Hal tersebut ditekankan Wakil Ketua Umum Majelis Ulama
Indonesia (MUI), Anwar Abbas terkait pernyataan Kepala Badan Nasional
Penanggulangan Terorisme (BNPT), Boy Rafli Amar yang menyebut dunia maya sudah
dikerubungi paham radikalisme.
Terlebih, Kepala Staf Angkatan Darat (KSAD), Jenderal Dudung
Abdurrachman juga menyebutkan adanya paham radikalisme kanan yang menyusup ke
masyarakat.
Anwar Abbas memberi catatan, pemerintah, DPR RI, dan
yudikatif tidak konsisten melaksanakan serta menegakkan nilai-nilai Pancasila.
Ada oknum-oknum pejabat negara dan pemerintah yang kerap
menuding serta membidik tokoh-tokoh dari agama tertentu sebagai radikal. Namun
tudingan tersebut tidak dilakukan kepada agama lain.
“Padahal mereka-mereka itu juga merupakan pentolan-pentolan
utama dalam mendorong tindakan radikalisme dan terorisme, bahkan sparatisme.
Tapi mereka-mereka yang telah berbuat onar tersebut seperti tidak dijamah dan
terjamah,” katanya.
Kemudian dalam bidang hukum, lanjut Anwar, penegakan hukum
tampaknya tajam kepada kelompok kecil dan tumpul terhadap kelompok tertentu.
Dalam bidang politik, Anwar melihat wakil-wakil di DPR tidak
menempatkan diri sebagaimana mestinya menjadi seorang wakil rakyat.
"Pada kenyataannya mereka dipilih rakyat, tapi saat
terpilih tidak lagi bekerja bersama rakyat tapi untuk kepentingan partainya
yang sudah terkooptasi dan dikendalikan oleh para pemilik kapital,"
lanjutnya.
Di bidang ekonomi, para pemimpin Indonesia lebih
memperhatikan kepentingan pemilik kapital daripada kepentingan rakyat. Padahal
konstitusi di Pasal 33 UUD 1945 telah mengamanatkan kepada negara untuk
menciptakan sebesar-besar kemakmuran rakyat.
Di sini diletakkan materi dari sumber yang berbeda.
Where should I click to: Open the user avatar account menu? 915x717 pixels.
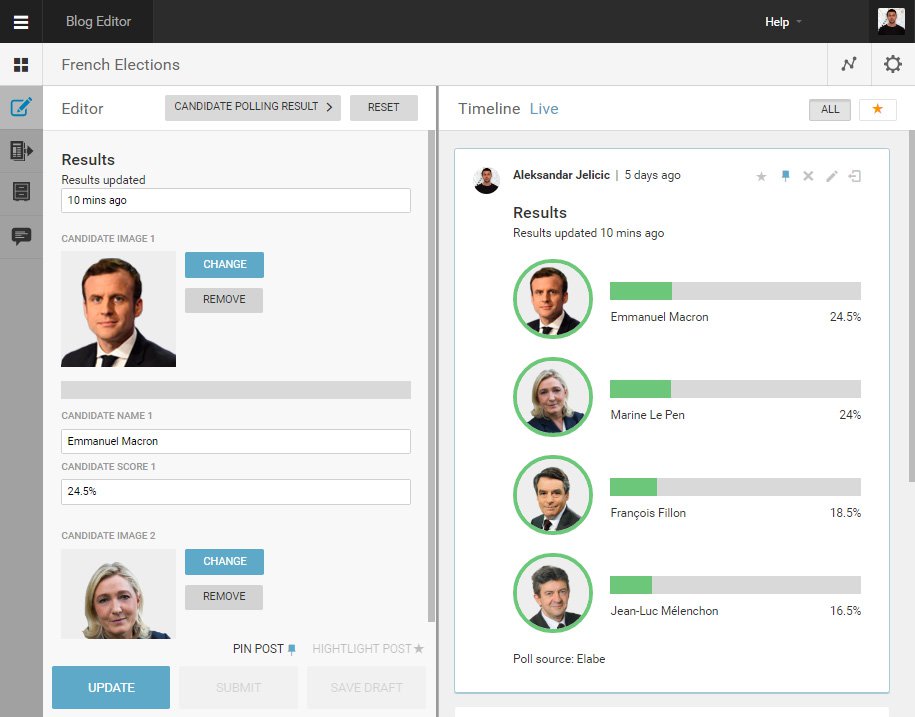coord(891,22)
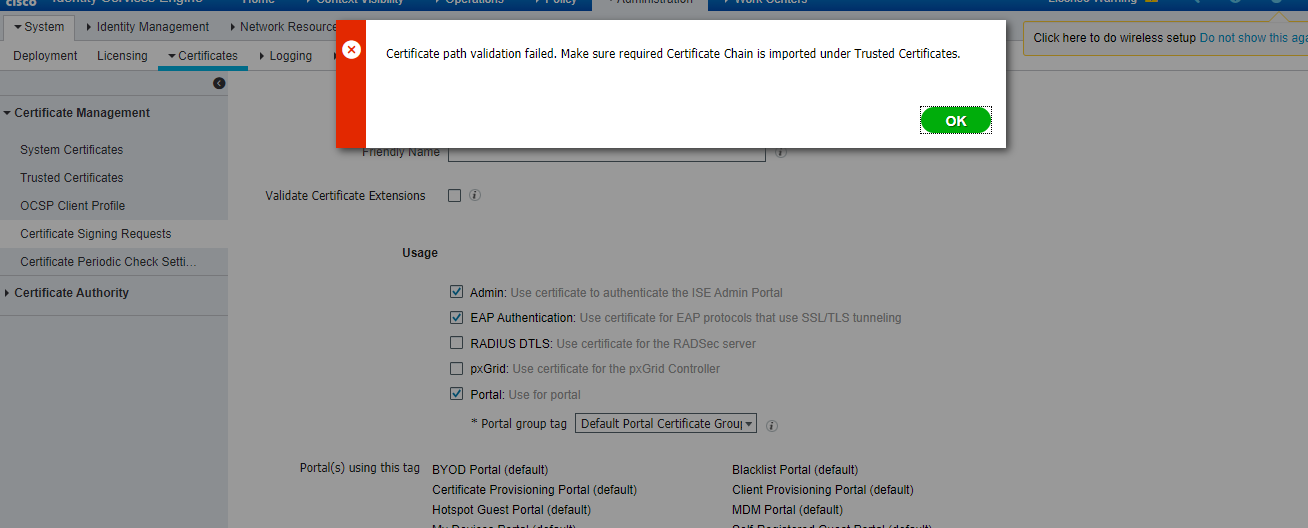Open the System menu dropdown
The width and height of the screenshot is (1308, 528).
pyautogui.click(x=39, y=27)
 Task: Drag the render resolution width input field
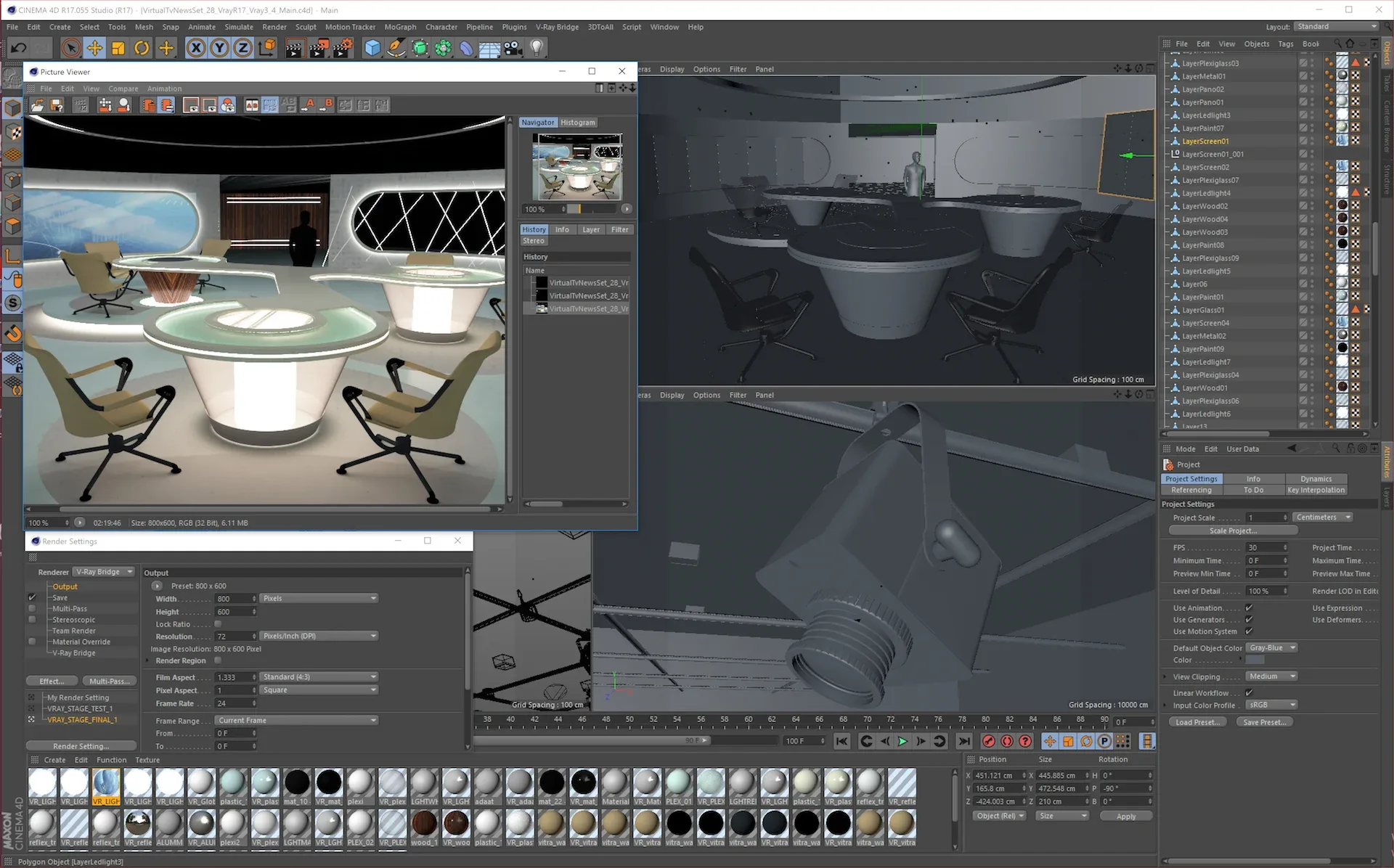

"Memang pemerintah dan DPR sudah memakmurkan rakyat,
tapi rakyat yang mana? Yaitu mereka-mereka yang punya duit atau yang disebut
para pemilik kapital dan atau para oligarki. Sementara fakir miskin dan anak
terlantar nyaris tidak terurus dengan baik, masih jauh panggang dari api,”
tandasnya. (rmol)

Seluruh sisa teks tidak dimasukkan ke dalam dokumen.